# Retarder proofer trouble for overnight donuts



## bakerdonatello (Jan 15, 2022)

Hi guys,

I own/ manage a small vegan donut shop and recently purchased a Everlast retarder proofer. The idea being, that it would help us meet demand more efficiently by letting the first batch of donuts proof over a 18hour period the day before so that as soon as we arrive at the kitchen we can start frying.

Now normally we have no issue when we make the dough/ cut it/ proof it etc. all on the moring of. We get nice fluffy donuts with a even pale ring. In a nutshell, once cut and placed in the proofer, they proof for 50mins at 36degs. celcius and 85% humitidy. DDT is between 29-32 degs prior to cutting, depending on size of the batch

So the problem we are having is converting this into a overnight process where once we finish the current days work, we then put together a batch for the following morning which equates to roughly 18hours in the proofer at the folowing settings;

Stage 1- Proofer goes into refrigeration mode at 3 degs celcius. There is no option to have humidity in referigeration mode. So what we do is once donuts are cut and placed on trays we lightly cover in cling wrap which has made a massive difference in stopping them drying out at that temperature.

Stage 2- heating up from 3degs to 36degs over a period of 30mins at 70% humidity

Stage 3- (Final) 36degs at 85% humidity for 50mins

The above has been a bit of a hit and miss and we are still trying to tweak it. Strangely some donuts in the same batch on the same tray come out fine, but others wont rise once in the fryer and are tough and slightly raw in the center. Others rise on one side of the donut then fall flat on the other......


Any suggestions? or does anyone know of a basic template to start with when using a retarder proofer for 18+hours for yeast raised donuts??

Thank you, any words of wisdom are greatly appreciated


----------



## chefwriter (Oct 31, 2012)

Is the overnight proofing really necessary? Otherwise I'll suggest in Stage 2 leaving them to heat up for an hour before final proofing, instead of 30 minutes. 
Without being technical, you are essentially trying to bring them back to where they would have been if you had done them fresh. So I would think they need a bit more time to recover from the overnight refrigeration.


----------



## retiredbaker (Dec 29, 2019)

bakerdonatello said:


> Hi guys,
> 
> I own/ manage a small vegan donut shop and recently purchased a Everlast retarder proofer. The idea being, that it would help us meet demand more efficiently by letting the first batch of donuts proof over a 18hour period the day before so that as soon as we arrive at the kitchen we can start frying.
> 
> ...


I worked for dunkin donuts in the 1960's, if there was a decent shortcut they would have found it. There isn't.
We started and baked all night, its a commitment.


----------

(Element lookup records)
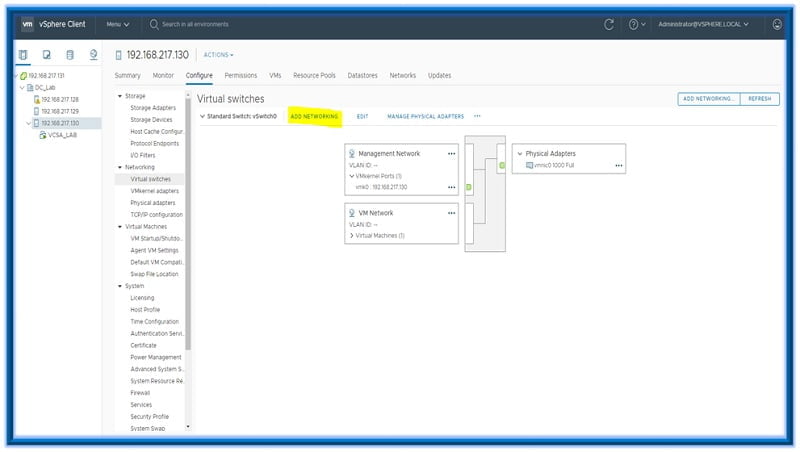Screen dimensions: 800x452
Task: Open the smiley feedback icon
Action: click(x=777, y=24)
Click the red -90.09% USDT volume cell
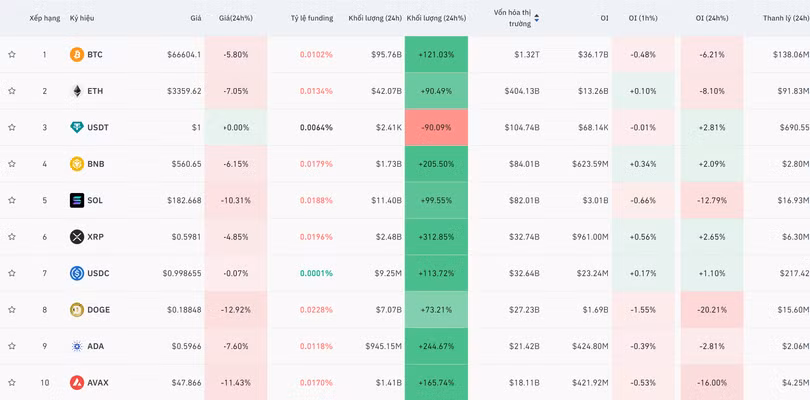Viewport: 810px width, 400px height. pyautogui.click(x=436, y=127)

- [Task A]: Summarize the donut proofing thread in two sentences.
- [Task B]: In the donut proofing thread, what humidity is set for Stage 2 of the overnight schedule?
- [Task C]: For each statement, say whether the donut proofing thread agrees, and quote the words that decide it. (i) When made on the same morning, cut donuts are proofed for 50 minutes at 36 degrees Celsius. (ii) The proofer lets humidity be set in refrigeration mode. (iii) The retired baker says Dunkin Donuts found a decent shortcut.
The records have nothing to do with these tasks.

- [Correct output A]: A small vegan donut shop owner describes an 18-hour overnight schedule in a recently purchased retarder proofer: refrigeration at 3 degrees Celsius under cling wrap, a 30-minute warm-up at 70% humidity, then 50 minutes at 36 degrees and 85% humidity. Results are hit and miss, with some donuts not rising and coming out tough and slightly raw in the center; one reply suggests extending the warm-up to an hour, while a former Dunkin Donuts worker says there is no decent shortcut.

- [Correct output B]: 70% humidity.

- [Correct output C]:
(i) Yes: "they proof for 50mins at 36degs. celcius and 85% humitidy"
(ii) No: "There is no option to have humidity in referigeration mode."
(iii) No: "if there was a decent shortcut they would have found it. There isn't."